Book Description
How much responsibility for providing health care to the poor should be devolved from the federal government to the states? Any answer to this critical policy question requires a careful assessment of the Medicaid program. Drawing on the insights of leading scholars and top state health care officials, this volume analyzes the policy and management implications of various options for Medicaid devolution.

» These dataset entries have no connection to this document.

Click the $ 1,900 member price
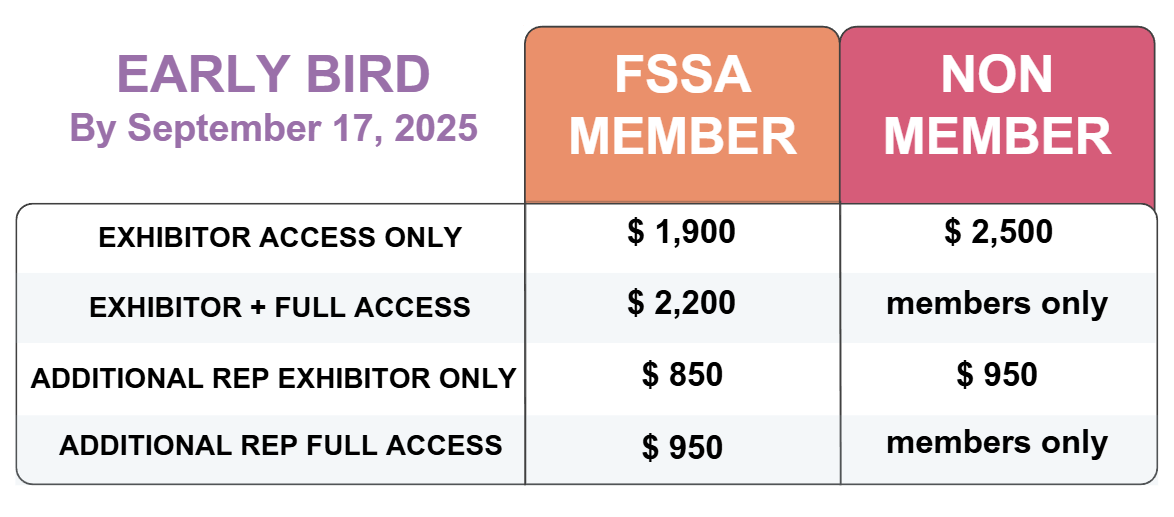1174x517 pixels. coord(682,233)
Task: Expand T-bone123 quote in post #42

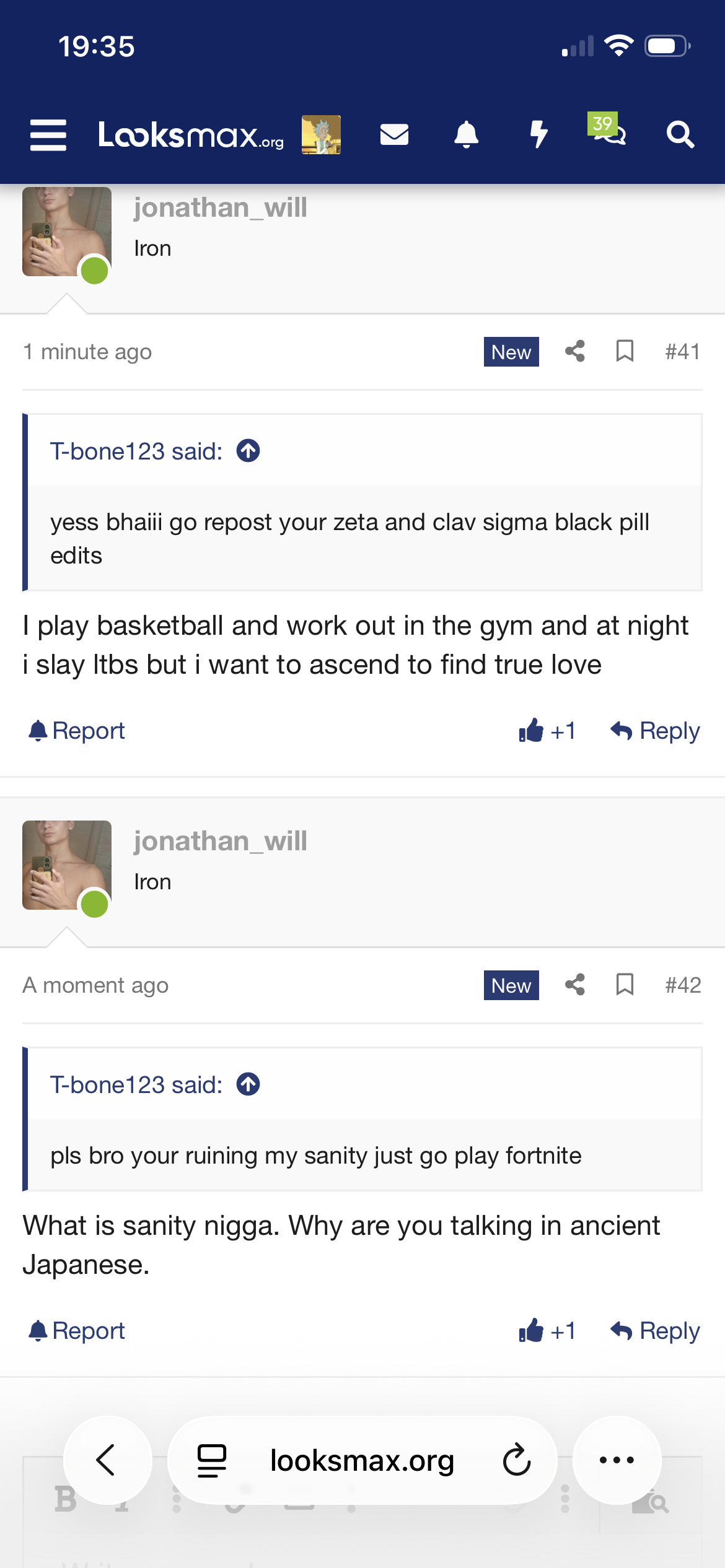Action: point(248,1084)
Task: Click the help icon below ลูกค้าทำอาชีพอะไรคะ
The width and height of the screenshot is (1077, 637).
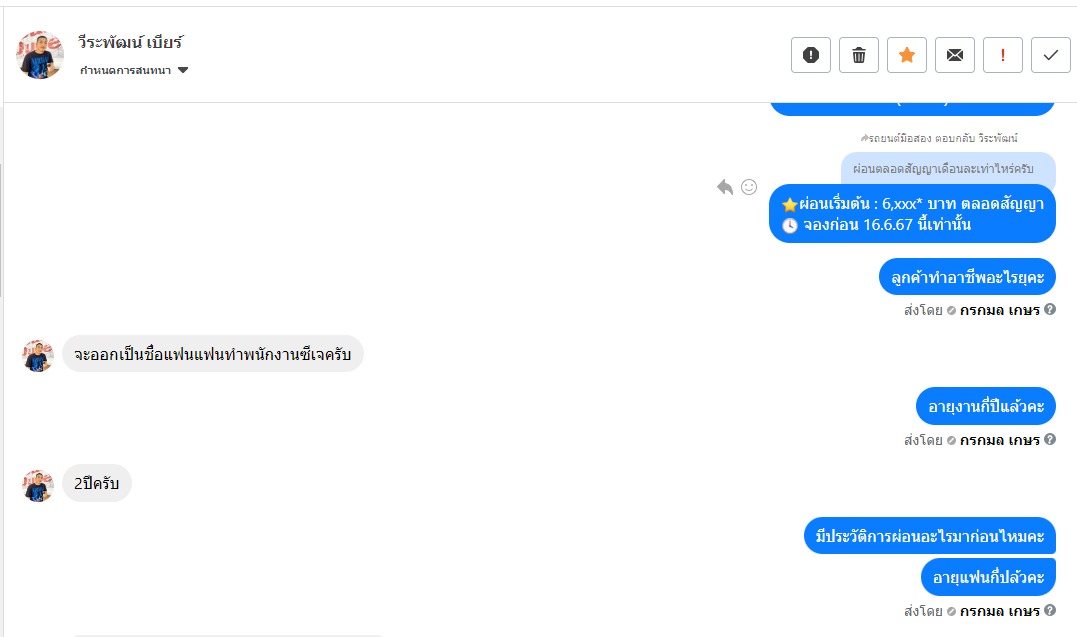Action: [x=1050, y=310]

Proponents of devolution typically express confidence that states can meet the challenges it will pose for them. But, as this book shows, the degree to which states have the capacity and commitment to use enhanced discretion to sustain or improve health care for the poor remains an open question. Their failure to attend to issues of politics, implementation, and management could lead to disappointment. Chapters focus on such topics as Medicaid financing, benefits and beneficiaries, long-term care, managed care, safety net providers, and the appropriate division of labor between the federal government and the states.
About the Author
The contributors are Donald Boyd, Center for the Study of the States; Lawrence D. Brown, Columbia University; James R. Fossett, Rockefeller College; Richard P. Nathan, Nelson A. Rockefeller Institute of Government, State University of New York, Albany; Michael Sparer, Columbia University; James Tallon, United Hospital Fund; and Joshua M. Weiner, the Urban Institute. Frank J. Thompson is dean of the Graduate School of Public Affairs at the State University of New York, Albany. John J. DiIulio, Jr. is director of Brookings' Center for Public Management and professor of politics and public affairs at the Woodrow Wilson School at Princeton University. His previous books include Body Count: Moral Poverty... and How to Win America's War Against Crime and Drugs (Simon & Schuster, 1996). DiIulio is coeditor of, and Thompson a contributor to, Making Health Reform Work: The View from the States (Brookings, 1994).